*Records supplied:*

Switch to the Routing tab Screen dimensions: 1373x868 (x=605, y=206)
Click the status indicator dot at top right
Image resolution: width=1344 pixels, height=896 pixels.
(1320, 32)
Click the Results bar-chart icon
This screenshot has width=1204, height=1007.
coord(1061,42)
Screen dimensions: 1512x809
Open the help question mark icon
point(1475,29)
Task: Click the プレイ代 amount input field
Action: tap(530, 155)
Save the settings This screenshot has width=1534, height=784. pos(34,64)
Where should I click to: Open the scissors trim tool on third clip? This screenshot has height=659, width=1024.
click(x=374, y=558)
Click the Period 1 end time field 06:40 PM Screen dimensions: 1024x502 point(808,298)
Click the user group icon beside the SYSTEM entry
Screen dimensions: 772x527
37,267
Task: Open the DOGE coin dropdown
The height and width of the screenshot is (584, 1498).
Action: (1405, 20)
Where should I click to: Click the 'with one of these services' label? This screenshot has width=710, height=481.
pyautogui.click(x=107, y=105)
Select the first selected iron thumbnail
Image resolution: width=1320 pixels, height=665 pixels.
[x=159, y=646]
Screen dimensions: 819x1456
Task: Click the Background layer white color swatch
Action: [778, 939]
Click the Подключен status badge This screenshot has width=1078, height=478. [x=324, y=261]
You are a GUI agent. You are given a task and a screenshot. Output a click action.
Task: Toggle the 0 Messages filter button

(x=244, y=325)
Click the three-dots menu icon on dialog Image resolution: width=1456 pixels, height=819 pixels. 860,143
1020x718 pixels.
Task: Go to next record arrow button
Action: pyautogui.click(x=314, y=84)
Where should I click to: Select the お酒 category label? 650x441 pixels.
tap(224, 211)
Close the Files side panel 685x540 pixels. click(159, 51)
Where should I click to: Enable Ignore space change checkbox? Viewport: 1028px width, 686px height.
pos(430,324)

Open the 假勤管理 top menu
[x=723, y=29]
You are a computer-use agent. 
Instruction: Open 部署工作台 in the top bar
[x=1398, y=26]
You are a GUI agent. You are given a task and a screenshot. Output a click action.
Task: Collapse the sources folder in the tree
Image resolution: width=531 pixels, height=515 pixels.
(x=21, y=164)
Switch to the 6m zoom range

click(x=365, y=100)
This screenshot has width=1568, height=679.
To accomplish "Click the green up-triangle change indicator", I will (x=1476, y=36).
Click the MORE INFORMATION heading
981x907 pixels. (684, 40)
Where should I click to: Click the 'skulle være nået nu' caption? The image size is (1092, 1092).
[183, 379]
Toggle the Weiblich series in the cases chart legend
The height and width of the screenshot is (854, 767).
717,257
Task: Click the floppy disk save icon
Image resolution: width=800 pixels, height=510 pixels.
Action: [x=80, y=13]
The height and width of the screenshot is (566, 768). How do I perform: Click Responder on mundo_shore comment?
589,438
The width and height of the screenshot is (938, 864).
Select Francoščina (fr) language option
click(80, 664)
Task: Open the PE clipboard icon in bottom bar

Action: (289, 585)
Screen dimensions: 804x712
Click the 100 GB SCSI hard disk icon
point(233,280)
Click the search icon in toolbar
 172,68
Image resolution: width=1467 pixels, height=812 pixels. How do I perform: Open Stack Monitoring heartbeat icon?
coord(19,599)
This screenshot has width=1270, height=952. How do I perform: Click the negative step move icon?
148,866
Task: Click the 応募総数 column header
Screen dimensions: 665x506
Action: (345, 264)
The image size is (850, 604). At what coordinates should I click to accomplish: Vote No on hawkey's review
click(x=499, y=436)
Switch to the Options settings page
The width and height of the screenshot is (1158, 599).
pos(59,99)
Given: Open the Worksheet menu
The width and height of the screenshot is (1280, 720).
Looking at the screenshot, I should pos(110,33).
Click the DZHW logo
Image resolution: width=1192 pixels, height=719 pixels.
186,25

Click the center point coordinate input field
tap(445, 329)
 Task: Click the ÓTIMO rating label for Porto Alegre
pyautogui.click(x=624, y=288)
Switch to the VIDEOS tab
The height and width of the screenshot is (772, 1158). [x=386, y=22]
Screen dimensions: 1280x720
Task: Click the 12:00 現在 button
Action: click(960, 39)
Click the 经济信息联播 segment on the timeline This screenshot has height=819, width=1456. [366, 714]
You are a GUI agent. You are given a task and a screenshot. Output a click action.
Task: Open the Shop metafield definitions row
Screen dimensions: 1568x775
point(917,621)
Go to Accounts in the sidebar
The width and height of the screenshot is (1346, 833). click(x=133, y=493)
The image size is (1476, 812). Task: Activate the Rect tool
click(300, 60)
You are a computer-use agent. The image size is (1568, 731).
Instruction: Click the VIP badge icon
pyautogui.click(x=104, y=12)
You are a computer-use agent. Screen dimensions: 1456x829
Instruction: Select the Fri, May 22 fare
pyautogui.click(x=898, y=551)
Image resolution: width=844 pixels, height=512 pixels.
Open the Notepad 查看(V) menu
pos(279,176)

*To do:* Copy the entries above verbatim, from the first line through the line that contains "Save the settings".

*Completed task:*
Switch to the Routing tab Screen dimensions: 1373x868 (x=605, y=206)
Click the status indicator dot at top right
Image resolution: width=1344 pixels, height=896 pixels.
(1320, 32)
Click the Results bar-chart icon
This screenshot has width=1204, height=1007.
coord(1061,42)
Screen dimensions: 1512x809
Open the help question mark icon
point(1475,29)
Task: Click the プレイ代 amount input field
Action: tap(530, 155)
Save the settings This screenshot has width=1534, height=784. pos(34,64)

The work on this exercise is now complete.